In terms of race and privilege, Prejean emphasized that there is a way “we can live in the United States without actually seeing things.” She drew upon her own experience of growing up in suburban New Orleans and yet never familiarizing with the inner city and its acute social issues, such as illiteracy. As a “privileged white girl”, she highlighted that such a background was actually an impediment to her awareness of such problems, and that only “when we put ourselves in the field of energy – when we actually go out there to meet the people” can this ignorance and neglect be overcome. Prejean, therefore, used this to account for how most of the population in the United States is comfortable with the existence of the death penalty; that the execution of even innocent people will be responded  to with the admittance that the legal system is imperfect. In addition, she noted that the Supreme Court purports how the death penalty “was reserved for the worst of the worst” offenses, but that such a hyperbolic category has been difficult to define. This has in turn lead to misjudgment of certain criminals and the severity of their offenses; that “a mentally ill inmate should be institutionalized, not incarcerated and facing the death penalty.”

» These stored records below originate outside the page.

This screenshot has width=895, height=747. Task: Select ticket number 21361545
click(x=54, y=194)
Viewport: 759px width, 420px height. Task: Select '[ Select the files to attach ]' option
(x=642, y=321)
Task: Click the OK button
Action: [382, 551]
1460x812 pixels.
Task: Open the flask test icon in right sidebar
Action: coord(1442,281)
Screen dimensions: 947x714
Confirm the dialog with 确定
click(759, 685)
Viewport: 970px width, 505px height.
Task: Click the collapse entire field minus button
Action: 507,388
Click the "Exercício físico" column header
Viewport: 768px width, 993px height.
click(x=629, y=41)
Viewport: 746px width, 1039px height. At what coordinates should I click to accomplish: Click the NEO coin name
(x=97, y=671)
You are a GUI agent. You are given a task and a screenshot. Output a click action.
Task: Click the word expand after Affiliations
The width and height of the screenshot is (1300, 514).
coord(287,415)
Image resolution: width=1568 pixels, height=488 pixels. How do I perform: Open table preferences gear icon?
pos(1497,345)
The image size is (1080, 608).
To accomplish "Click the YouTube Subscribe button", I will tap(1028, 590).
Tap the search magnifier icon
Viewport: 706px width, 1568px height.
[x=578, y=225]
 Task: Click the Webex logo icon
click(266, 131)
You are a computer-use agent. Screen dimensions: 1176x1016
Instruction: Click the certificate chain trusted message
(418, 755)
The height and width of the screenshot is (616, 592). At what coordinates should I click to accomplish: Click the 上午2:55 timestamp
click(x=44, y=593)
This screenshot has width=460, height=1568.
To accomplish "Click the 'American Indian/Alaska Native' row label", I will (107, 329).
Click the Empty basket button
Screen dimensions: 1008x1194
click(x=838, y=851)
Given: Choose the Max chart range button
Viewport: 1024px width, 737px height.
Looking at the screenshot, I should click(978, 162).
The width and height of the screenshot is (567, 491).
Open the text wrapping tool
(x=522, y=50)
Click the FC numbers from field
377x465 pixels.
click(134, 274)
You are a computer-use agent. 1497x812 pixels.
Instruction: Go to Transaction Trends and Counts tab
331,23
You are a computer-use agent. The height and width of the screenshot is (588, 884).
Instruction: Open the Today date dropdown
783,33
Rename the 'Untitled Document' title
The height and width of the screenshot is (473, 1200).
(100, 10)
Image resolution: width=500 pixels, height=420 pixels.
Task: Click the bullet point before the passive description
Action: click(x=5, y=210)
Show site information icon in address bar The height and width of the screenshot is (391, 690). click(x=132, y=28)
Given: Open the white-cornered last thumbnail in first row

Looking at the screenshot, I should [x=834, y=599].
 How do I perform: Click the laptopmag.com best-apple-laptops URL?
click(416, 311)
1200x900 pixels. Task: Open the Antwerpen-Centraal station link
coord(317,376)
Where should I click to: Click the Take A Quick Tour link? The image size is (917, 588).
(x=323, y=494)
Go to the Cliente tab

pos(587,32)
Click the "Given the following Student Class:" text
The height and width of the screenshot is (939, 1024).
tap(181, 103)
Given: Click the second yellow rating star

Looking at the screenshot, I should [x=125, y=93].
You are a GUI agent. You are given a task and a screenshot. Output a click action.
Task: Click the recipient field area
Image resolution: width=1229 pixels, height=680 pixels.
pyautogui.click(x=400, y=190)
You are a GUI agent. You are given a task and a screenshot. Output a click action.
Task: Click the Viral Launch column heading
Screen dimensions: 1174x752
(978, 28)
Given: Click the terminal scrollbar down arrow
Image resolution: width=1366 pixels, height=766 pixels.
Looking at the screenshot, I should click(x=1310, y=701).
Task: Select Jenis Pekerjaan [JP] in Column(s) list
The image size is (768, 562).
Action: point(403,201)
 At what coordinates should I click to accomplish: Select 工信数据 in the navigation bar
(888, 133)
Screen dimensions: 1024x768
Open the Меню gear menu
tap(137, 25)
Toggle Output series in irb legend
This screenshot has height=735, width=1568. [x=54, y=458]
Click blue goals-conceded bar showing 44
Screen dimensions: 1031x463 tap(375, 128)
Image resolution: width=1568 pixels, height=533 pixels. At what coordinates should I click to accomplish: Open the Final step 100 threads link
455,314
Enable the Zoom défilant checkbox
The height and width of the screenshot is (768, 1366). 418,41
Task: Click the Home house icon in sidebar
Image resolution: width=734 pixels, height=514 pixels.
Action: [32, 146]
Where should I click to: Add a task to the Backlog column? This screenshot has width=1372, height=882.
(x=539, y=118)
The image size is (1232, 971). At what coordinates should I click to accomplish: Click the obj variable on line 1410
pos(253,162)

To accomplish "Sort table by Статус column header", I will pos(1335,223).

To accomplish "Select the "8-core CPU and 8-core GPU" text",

Prejean described the most difficult aspect of being a spiritual advisor as finding resolve and peace with the victim’s family. She highlighted how they have developed the idea that “anything less than the death penalty is not justice”, and that a dangerous subtext exists: that if one is not for the death penalty, then one “is not honoring or loving your child, or husband, or wife, or brother” who was killed. She viewed this outlook as being very detrimental, for seeing the family of victims throwing themselves into the “cycle of vengeance” and opting to kill the inmate in an act of hate would not solve anything. Prejean stressed the power of forgiveness, and thus the huge commitment of faith required to truly see the abolishment of the death penalty as a way for the legal system to move on. As a witness to these executions herself, Prejean viewed herself in a position to show what was happening, to illustrate the dynamic between the inmate and the families and how the death penalty was not the correct solution. She concluded that she “had a responsibility, which was to tell the story. We do what we do out of integrity, not to see what fruits there are of it, and mine was to tell that story.”

Prejean is the author of two books, The Death of Innocents: An Eyewitness Account of Wrongful Executions and Dead Man Walking: An Eyewitness Account of the Death Penalty in the United States.  She is currently working on a third, entitled River of Fire: My Spiritual Journey.